Numerical simulations are playing an ever-increasing role in the modern design and analysis of engineering structures and systems under dynamic loadings. The models used in simulation codes to describe the dynamic response of the materials (plasticity, damage with the possibility of failure) must be realistic enough if numerical simulations are to be truly predictive. In this talk, some of the challenges in developing three-dimensional models and associated numerical algorithms for materials under high-rate conditions will be discussed. As examples, several material models that were recently developed [1-3] for plastic deformation, solid-solid phase transformations, damage and failure due to microcracks and voids will be presented. Comparisons of the model calculations and data of dynamic experiments (high-velocity plate impacts, explosively-loaded structures) will also be shown.

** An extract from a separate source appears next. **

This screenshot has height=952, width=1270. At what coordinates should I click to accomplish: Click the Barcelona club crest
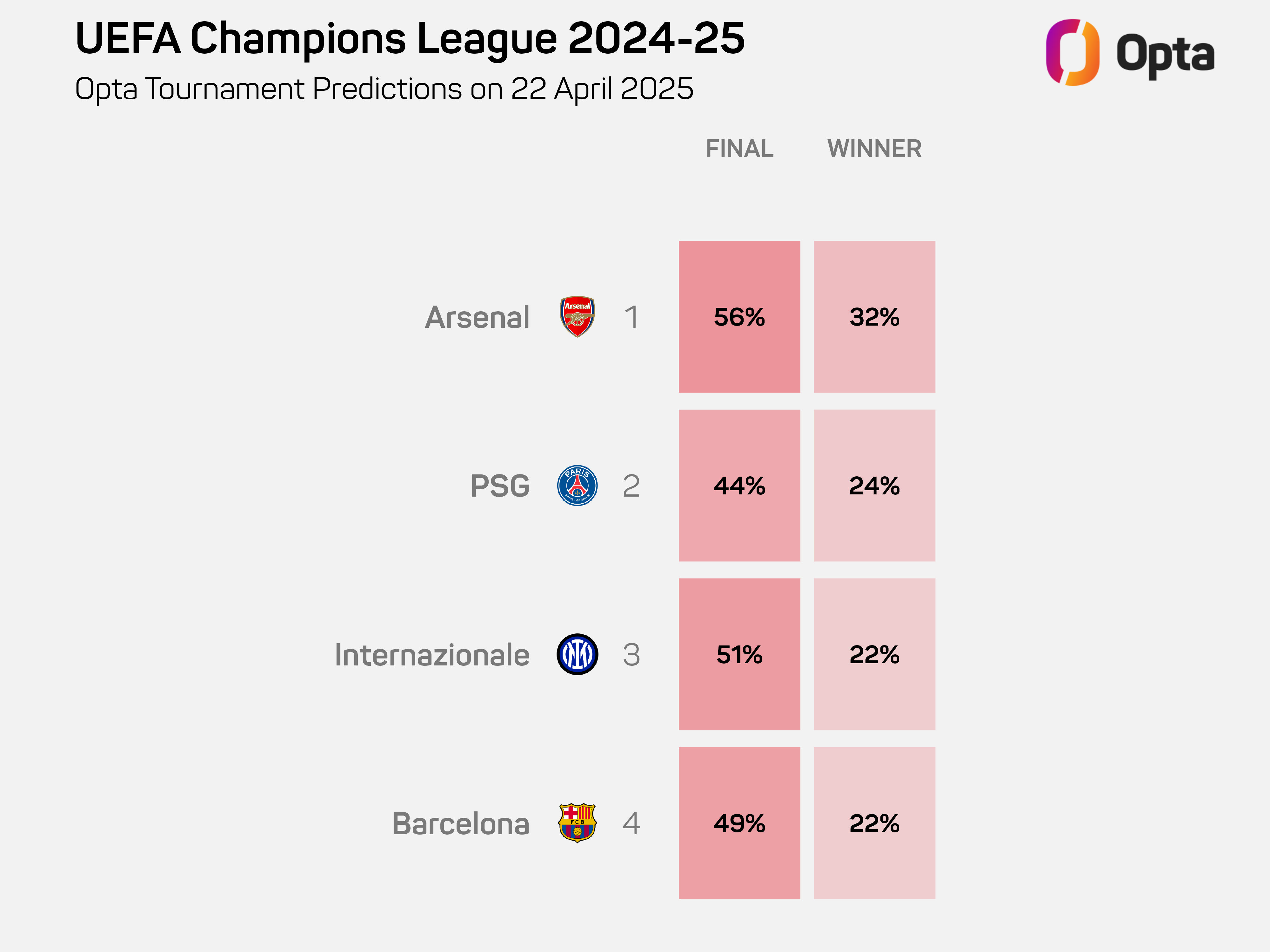pyautogui.click(x=577, y=823)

[1] Zuo, Q.H. and J.R. Rice (2008), “An Implicit Algorithm for a Rate-dependent Ductile Failure Model,” Journal of Applied Physics, 104, 083526.

[2] Zuo, Q.H., J.K. Dienes, J. Middleditch and H.W. Meyer Jr. (2008), “Modeling Anisotropic Damage in an Encapsulated Ceramic under Ballistic Impact,” Journal of Applied Physics, 104, 023508.

[3] Zuo, Q.H., E.N. Harstad, F.L. Addessio and C.W. Greeff (2006), “A Model for Plastic Deformation and Phase Transformations of Zirconium under High-rate Loading,” Modelling and Simulation in Materials Sciences and Engineering, 14, 1465-1484.